# How do I even connect to the Wi-Fi on FreeBSD?



## vladimirvili (Jun 20, 2014)

After being dissatisfied with certain issues in Arch Linux, I've decided to migrate to FreeBSD. And the first thing that I miss is a good, easy to read and understand, adequate documentation. This leaves me in inability to use system in desirable way and I need help.
After installing OS, I've been prompted out to console menu. Common sense suggested installing Xorg and a windows manager of choosing, however, typing needed lines to execute installation brought me to an error, which I assume was caused by the absence of Internet connection. However, all the instructions that guide me to the Wi-Fi setup are either outdated or needlessly sophisticated(I connected to Wi-Fi without issues during the installation, after all). What must I do?


----------



## SirDice (Jun 20, 2014)

vladimirvili said:
			
		

> I've decided to migrate to FreeBSD. And the first thing that I miss is a good, easy to read and understand, adequate documentation. This leaves me in inability to use system in desirable way and I need help.



FreeBSD Handbook


----------



## vladimirvili (Jun 20, 2014)

SirDice said:
			
		

> vladimirvili said:
> 
> 
> 
> ...


It's terrible and doesn't cover most of the issues in user-friendly manner, unlike the godly Arch wiki.


----------



## SirDice (Jun 20, 2014)

Perhaps FreeBSD is a little too much for you, the handbook is actually really good. Try PC-BSD, it may be more to your liking.


----------



## vladimirvili (Jun 20, 2014)

Why are you cherry picking a single argument? It's not even a relevant part of the argument - it is an introduction, something that has caused a problem, not something that you're supposed to even pay attention to. I am safe to assume that you haven't seen Arch wiki before, how it is organized compared to FreeBSD handbook and how ridiculously user-friendly it is, specifically considering the fact that both Arch and FreeBSD are distros with many similair approaches and target for experenced users - what is the point of even replying to that part then?
If you consider yourself good enough for FreeBSD then you obviously should know how to perform something as simple as connecting to the internet - why don't you tell me how to do this instead? Is it really anyhow harder than even pointing out FreeBSD wiki link, not even on the page stating my issue?


----------



## SirDice (Jun 20, 2014)

Why are you expecting me to regurgitate something that has been written before? Did you actually read the handbook?

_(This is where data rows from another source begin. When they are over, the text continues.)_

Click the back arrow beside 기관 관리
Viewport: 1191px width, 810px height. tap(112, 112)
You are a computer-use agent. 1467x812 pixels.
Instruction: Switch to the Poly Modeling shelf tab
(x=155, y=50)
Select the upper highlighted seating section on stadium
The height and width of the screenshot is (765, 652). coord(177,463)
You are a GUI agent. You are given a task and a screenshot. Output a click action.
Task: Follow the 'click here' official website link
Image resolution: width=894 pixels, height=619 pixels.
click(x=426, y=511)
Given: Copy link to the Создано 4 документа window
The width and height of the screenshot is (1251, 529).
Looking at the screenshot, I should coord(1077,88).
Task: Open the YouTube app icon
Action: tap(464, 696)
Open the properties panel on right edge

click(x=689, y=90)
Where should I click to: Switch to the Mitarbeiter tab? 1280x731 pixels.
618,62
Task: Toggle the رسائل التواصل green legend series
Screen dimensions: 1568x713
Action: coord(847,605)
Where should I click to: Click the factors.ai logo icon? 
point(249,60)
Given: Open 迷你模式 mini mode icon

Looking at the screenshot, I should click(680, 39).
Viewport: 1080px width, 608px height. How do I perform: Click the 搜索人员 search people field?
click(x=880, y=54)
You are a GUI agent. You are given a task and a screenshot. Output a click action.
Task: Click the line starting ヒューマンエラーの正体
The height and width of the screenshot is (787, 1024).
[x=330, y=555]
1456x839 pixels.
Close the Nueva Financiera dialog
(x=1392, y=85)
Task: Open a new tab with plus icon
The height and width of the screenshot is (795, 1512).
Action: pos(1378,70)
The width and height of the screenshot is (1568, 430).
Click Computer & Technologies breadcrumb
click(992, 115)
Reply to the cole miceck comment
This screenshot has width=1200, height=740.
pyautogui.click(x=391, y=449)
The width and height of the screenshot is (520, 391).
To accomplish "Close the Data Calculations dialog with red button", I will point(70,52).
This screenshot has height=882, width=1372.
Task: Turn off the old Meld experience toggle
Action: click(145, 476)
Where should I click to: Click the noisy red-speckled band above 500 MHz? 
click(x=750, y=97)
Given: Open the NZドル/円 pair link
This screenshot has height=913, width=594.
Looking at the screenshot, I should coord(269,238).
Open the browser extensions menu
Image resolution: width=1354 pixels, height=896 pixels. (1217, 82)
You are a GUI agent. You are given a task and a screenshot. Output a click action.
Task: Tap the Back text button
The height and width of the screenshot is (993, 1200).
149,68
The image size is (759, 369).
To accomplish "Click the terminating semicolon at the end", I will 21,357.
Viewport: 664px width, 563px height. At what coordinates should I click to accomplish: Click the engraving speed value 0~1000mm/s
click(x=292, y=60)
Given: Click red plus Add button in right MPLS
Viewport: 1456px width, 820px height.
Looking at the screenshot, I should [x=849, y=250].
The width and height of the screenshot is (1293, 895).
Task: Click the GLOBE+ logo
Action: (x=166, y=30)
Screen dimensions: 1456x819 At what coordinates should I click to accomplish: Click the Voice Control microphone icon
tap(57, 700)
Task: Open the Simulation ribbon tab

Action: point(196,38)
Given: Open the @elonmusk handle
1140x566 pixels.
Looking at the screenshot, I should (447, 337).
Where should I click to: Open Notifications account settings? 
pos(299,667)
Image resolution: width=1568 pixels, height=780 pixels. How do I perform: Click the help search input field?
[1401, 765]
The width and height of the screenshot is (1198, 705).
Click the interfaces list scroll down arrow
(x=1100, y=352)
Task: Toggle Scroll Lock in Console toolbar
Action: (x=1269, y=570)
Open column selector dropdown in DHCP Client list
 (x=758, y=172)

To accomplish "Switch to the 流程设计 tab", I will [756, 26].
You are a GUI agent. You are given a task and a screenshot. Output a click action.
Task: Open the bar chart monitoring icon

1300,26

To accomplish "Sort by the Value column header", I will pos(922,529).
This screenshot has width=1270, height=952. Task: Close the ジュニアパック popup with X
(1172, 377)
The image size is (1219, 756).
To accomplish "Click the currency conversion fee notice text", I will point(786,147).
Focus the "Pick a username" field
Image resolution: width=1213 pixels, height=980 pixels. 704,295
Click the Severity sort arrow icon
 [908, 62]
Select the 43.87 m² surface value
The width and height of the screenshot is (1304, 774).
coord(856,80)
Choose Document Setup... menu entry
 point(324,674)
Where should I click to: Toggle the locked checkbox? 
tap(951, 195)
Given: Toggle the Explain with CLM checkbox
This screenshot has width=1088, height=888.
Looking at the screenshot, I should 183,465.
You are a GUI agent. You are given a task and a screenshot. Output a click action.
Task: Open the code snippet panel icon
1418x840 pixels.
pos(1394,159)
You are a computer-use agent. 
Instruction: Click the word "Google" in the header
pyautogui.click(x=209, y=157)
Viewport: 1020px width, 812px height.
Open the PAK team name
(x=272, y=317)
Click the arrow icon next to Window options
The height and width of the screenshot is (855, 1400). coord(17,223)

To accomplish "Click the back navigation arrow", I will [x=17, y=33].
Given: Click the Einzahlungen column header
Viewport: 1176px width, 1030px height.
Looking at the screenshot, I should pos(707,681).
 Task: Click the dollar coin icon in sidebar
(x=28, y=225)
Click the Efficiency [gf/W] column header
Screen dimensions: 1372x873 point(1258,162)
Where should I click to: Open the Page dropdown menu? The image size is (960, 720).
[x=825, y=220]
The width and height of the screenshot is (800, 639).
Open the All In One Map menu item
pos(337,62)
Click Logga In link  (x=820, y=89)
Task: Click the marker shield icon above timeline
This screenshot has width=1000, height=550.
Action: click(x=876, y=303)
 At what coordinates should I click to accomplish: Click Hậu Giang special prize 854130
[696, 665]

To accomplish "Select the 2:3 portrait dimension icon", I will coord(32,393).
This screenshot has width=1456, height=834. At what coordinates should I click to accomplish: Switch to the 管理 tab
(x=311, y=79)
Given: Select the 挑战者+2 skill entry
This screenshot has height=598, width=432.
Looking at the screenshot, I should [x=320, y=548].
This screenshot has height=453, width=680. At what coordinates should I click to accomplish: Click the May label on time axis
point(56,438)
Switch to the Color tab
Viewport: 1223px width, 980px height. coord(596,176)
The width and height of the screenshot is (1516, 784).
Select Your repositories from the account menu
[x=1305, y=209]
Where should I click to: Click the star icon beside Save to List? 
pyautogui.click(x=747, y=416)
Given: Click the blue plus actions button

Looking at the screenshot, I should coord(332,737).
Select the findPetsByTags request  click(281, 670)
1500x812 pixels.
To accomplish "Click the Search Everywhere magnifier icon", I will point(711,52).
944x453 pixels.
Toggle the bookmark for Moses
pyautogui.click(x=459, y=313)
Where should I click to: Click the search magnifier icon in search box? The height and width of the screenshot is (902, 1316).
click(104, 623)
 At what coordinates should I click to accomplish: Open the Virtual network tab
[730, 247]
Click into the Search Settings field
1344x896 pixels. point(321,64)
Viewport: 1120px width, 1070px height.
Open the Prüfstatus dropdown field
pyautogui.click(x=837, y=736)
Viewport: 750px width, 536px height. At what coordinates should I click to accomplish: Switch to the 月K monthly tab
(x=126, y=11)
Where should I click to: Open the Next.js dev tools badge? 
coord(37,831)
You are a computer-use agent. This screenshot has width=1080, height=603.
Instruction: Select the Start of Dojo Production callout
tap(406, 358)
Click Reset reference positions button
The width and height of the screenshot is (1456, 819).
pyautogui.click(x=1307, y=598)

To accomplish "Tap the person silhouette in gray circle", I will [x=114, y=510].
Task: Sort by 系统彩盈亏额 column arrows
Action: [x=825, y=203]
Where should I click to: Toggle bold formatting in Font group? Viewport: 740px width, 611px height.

http://www.freebsd.org/doc/en_US.ISO885 ... eless.html

If you're getting errors, how about actually posting those errors? Or do you expect us to magically know why it's not working for you?


----------



## vladimirvili (Jun 20, 2014)

SirDice said:
			
		

> http://www.freebsd.org/doc/en_US.ISO8859-1/books/handbook/network-wireless.html


Already read it.
Why does it needs to be that sophisticated albeit during installation I only had to pick my connection and enter password? Why would I need SSID and PSK, can't there be a way to simply launch that menu after installation instead?



			
				SirDice said:
			
		

> If you're getting errors, how about actually posting those errors? Or do you expect us to magically know why it's not working for you?


Why? It's evident that my errors have appeared from the lack of Internet connection.


----------



## SirDice (Jun 20, 2014)

vladimirvili said:
			
		

> SirDice said:
> 
> 
> 
> ...


Because we're not clairvoyant and can't see what you are doing.

How To Ask Questions The Smart Way; Describe the problem's symptoms, not your guesses


----------



## vladimirvili (Jun 20, 2014)

SirDice said:
			
		

> vladimirvili said:
> 
> 
> 
> ...


Not exactly relevant to the issue, I am trying to connect to the Internet via Wi-Fi, preferably by bringing up the menu that was brought upon during installation process and I don't know how to, I will also need to use Internet later after achieving my original goal which I have also stated - installing Xorg. I have stated that I got error message since I have assumed that I will be connected to the Internet automatically, if that's what you're wondering about.


----------



## SirDice (Jun 20, 2014)

The screen you saw was just part of the installer, there's no easy to use GUI or TUI. This is FreeBSD, where you have to do pretty much everything by hand. If you're not up for that have a go at PC-BSD until you have a more clear understanding of how FreeBSD works.


----------



## vladimirvili (Jun 20, 2014)

SirDice said:
			
		

> The screen you saw was just part of the installer, there's no easy to use GUI or TUI. This is FreeBSD, where you have to do pretty much everything by hand. If you're not up for that have a go at PC-BSD until you have a more clear understanding of how FreeBSD works.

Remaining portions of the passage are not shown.